The Deadly Bees
|The Deadly Bees|
A promotional poster for The Deadly Bees
|Directed by||Freddie Francis|
|Produced by||Max J. Rosenberg
|Written by||Robert Bloch
H.F. Heard (novel)
|Music by||Wilfred Josephs|
|Editing by||Oswald Hafenrichter|
|Distributed by||Paramount Pictures|
|Release dates||19 May 1967 (NYC)|
|Running time||83 minutes|
The Deadly Bees is a 1966 British horror–thriller film based on H.F. Heard's 1941 novel A Taste for Honey. It was directed by Freddie Francis, and stars Suzanna Leigh, Guy Doleman, and Frank Finlay. It was released theatrically in the United States in 1967. It was featured in a 1998 episode of Mystery Science Theater 3000.

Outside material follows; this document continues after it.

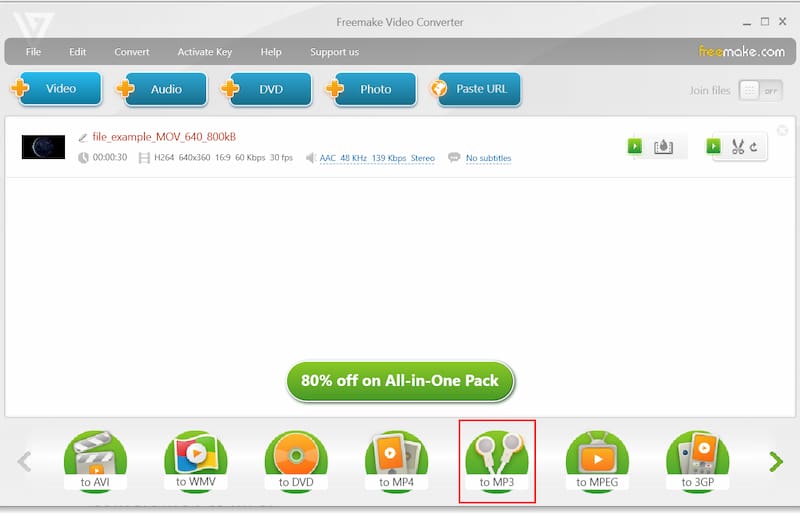
Task: Open the Activate Key menu
Action: pos(204,52)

Though the screenplay was written from the novel by noted author Robert Bloch, best known for Psycho, critics invariably derided the film, generally citing its uninspired acting, ludicrous special effects (including plastic flies glued to actors' faces to show them being "stung"), and continuity errors. Bloch blamed the film's poor showing on the fact he wrote it for Christopher Lee and Boris Karloff, who ultimately were unable to be cast due to scheduling difficulties, and on the fact that the director, with the aid of a writer called Anthony Marriott, decided to 'improve' his script. Consequently the film "soon buzzed off into critical oblivion, unwept, unhonoured and unstung" wrote Bloch.

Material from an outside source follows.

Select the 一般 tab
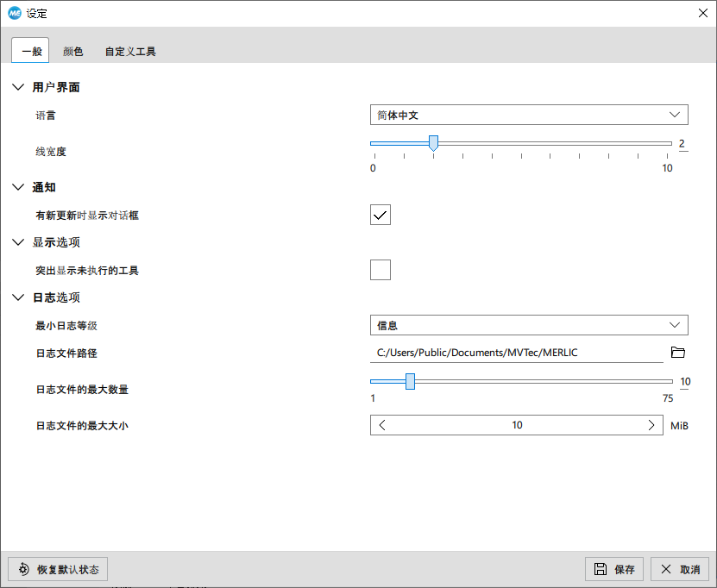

The film opens with two men from an unnamed ministry commenting a spate of letters from a beekeeper claiming to have developed a strain of killer bees. They dismiss him as a lunatic, though his letters claim he will start killing people if he is not taken seriously.
Meanwhile, pop singer Vicki Robbins (Suzanna Leigh) collapses from exhaustion on television, and is sent to recuperate in a cottage on Seagull Island. The proprietors of the "rest home" are a depressed and disgruntled couple, Ralph and Mary Hargrove (Guy Doleman and Catherine Finn). Ralph is a beekeeper, as is his neighbor, H.W. Manfred (Frank Finlay).
Vicki begins noticing a spate of mysterious happenings. Mary Hargrove and her dog are attacked by the bees and killed, leading Vicki to suspect Hargrove. She and Manfred begin to snoop around. He encourages her to search through Hargrove's papers. In doing this, she finds that Hargrove has managed to isolate "the smell of fear" into a liquid form. Manfred tells her this must mean that Hargrove has been baiting the bees with this substance.
Vicki's snooping methods do not go unnoticed; she soon gets attacked by bees in her room at the cottage. She eventually escapes to Manfred's house, where she decides to stay until she can catch the next boat off the island. Manfred begins acting suspiciously, so Vicki decides to do some more of her own detective work. She discovers his secret laboratory, which leads him to admit that he indeed is the one who has been causing this all along. He tells Vicki he has been intending to kill Hargrove all along, but now that she knows the secret, he will have to kill her too. She thwarts his attempt, leading him to be stung to death and her to set the house on fire. She escapes the burning house, and leaves the island the next day just as someone in a bowler hat from the ministry finally arrives to investigate the deaths.
The television sequence toward the beginning features a performance by British pop group The Birds (not to be confused with American group The Byrds). The group's lead guitarist is Ronnie Wood, later of The Faces and The Rolling Stones and the sequence was filmed on January 14, 1966 at Shepperton Studios.